> _WORK REQUEST_: Exclude the pictures and reproduce exactly the lines that run from the one holding "Change cookie settings (485, 440)" to the end of the entries below.

PROVIDED ENTRIES Block Start

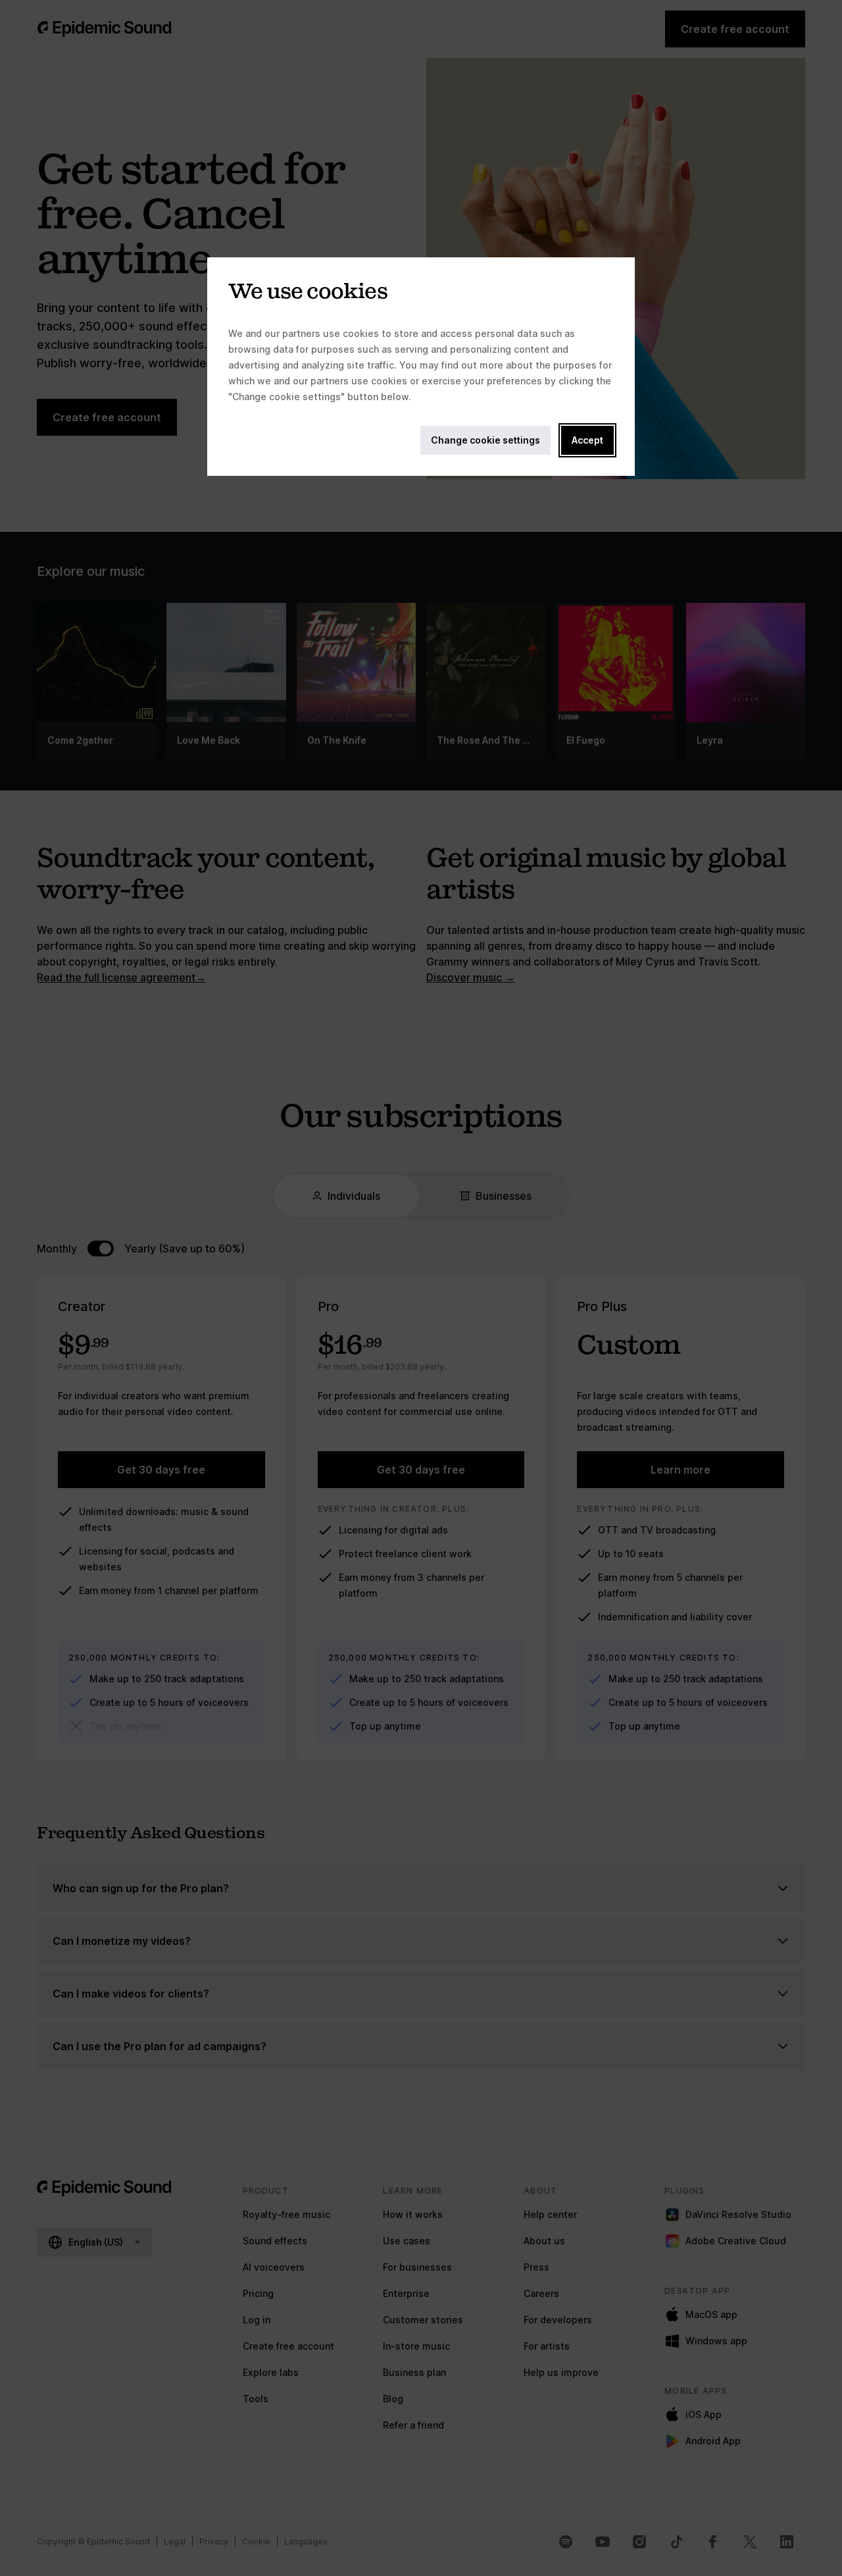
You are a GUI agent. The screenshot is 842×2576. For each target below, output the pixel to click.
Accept (587, 440)
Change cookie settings (485, 440)
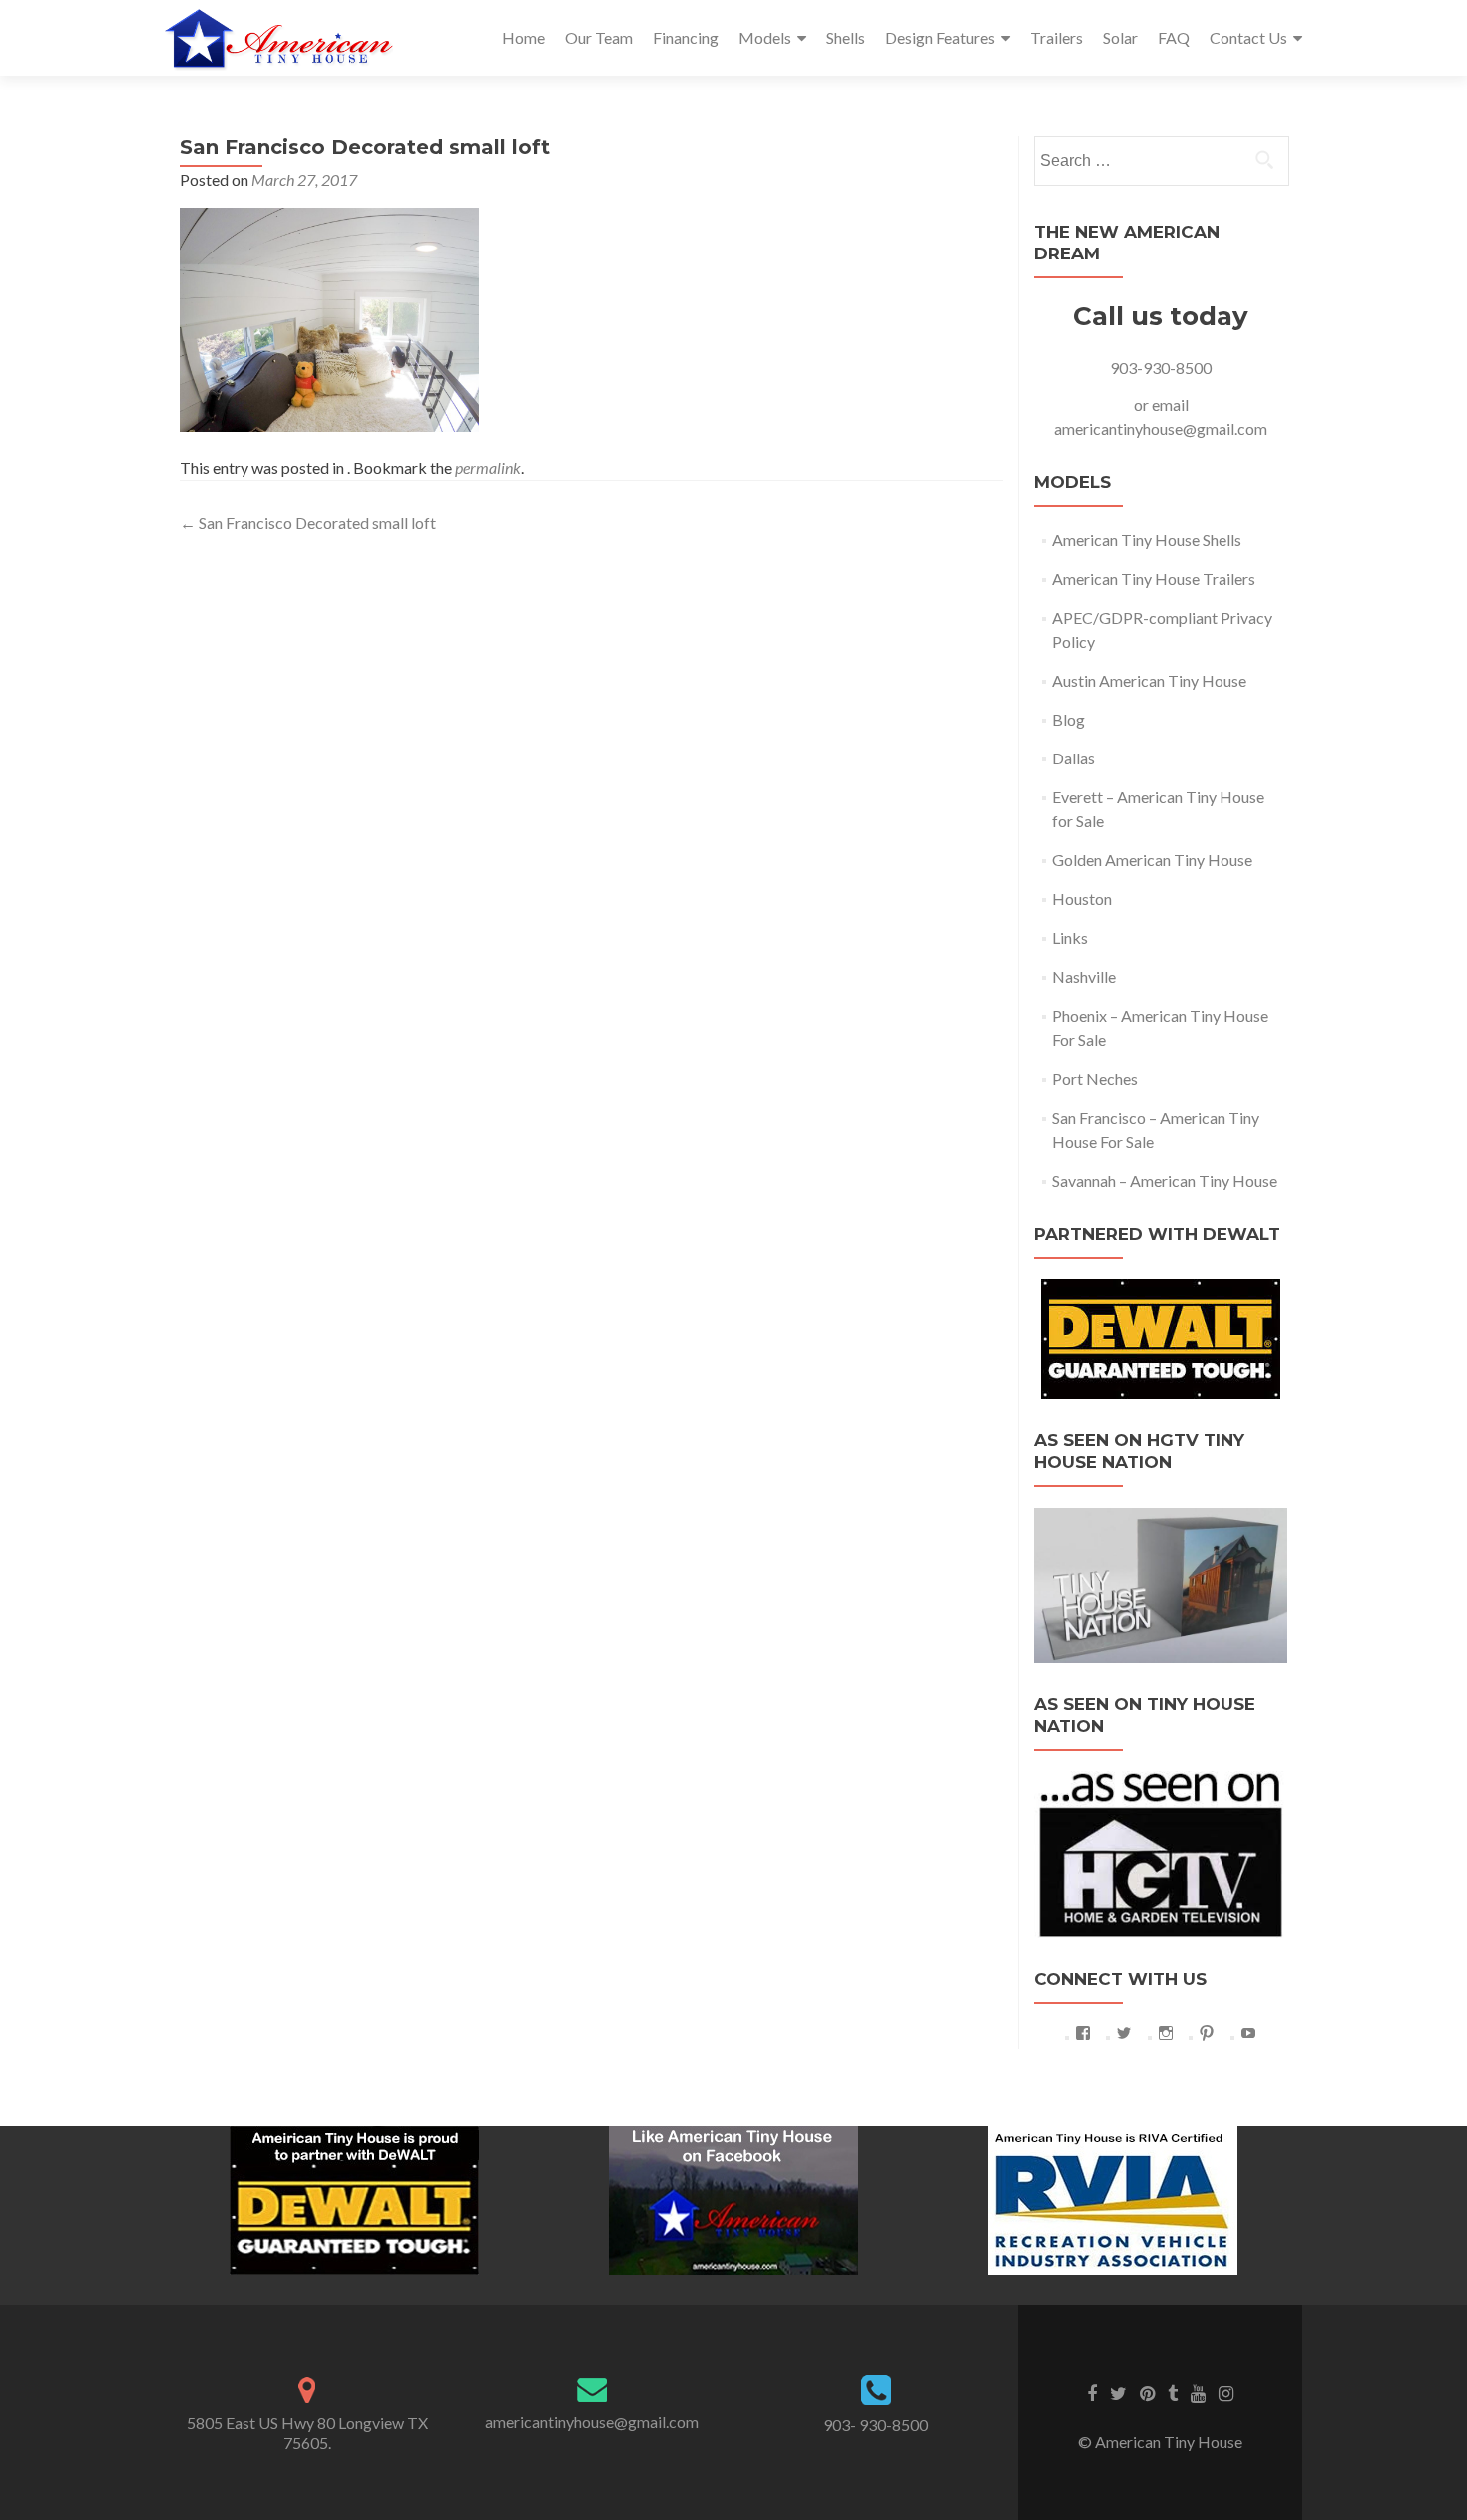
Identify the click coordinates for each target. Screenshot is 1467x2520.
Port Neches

PROVIDED ENTRIES Block End

> _REPLY TO THE EXERCISE_:
Change cookie settings (485, 440)
Identify the click coordinates for each target. Screenshot is 1467x2520.
Port Neches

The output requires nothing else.